20. Use of a pyrimido-cyclic compound or a pharmaceutically acceptable salt thereof according to any one of claims 1-7 or the isotopically-labeled compound according to claim 8 for the manufacture of a medicament for the treatment of a disease or disorder associated with aberrant SHP2 activity.

21. The use of claim 20, wherein the disease or condition is selected from noonan syndrome, leopard syndrome, juvenile myelomonocytic leukemia, neuroblastoma, melanoma, acute myelogenous leukemia, breast cancer, esophageal cancer, lung cancer, colon cancer, head cancer, neuroblastoma, squamous cell carcinoma of the head and neck, gastric cancer, anaplastic large cell lymphoma, or glioblastoma.

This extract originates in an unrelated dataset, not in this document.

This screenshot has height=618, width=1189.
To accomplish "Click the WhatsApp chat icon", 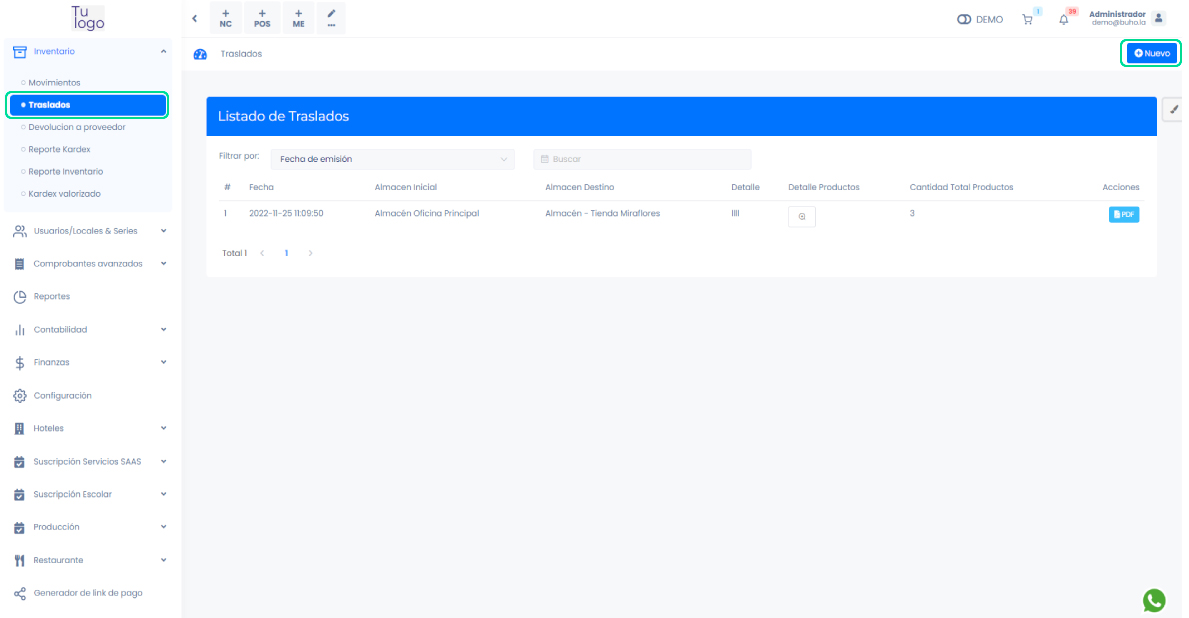I will point(1154,600).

22. A pharmaceutical composition comprising a pyrimido-cyclic compound or a pharmaceutically acceptable salt thereof according to any one of claims 1-7 or the isotopically labeled compound of claim 8, and a pharmaceutically acceptable adjuvant.

23. A pharmaceutical formulation comprising the pyrimido-cyclic compound or the pharmaceutically acceptable salt thereof according to any one of claims 1 to 7 or the isotopically labeled compound of claim 8, selected from the group consisting of tablets, capsules, pills, powders, granules, elixirs, tinctures, suspensions, syrups, emulsions, solutions.

24. The pharmaceutical formulation of claim 23, which is administered in a manner selected from the group consisting of: oral, sublingual, subcutaneous, intravenous, intramuscular, intrasternal, nasal, topical or rectal administration, and/or said pharmaceutical formulation is administered in a single or multiple doses per day.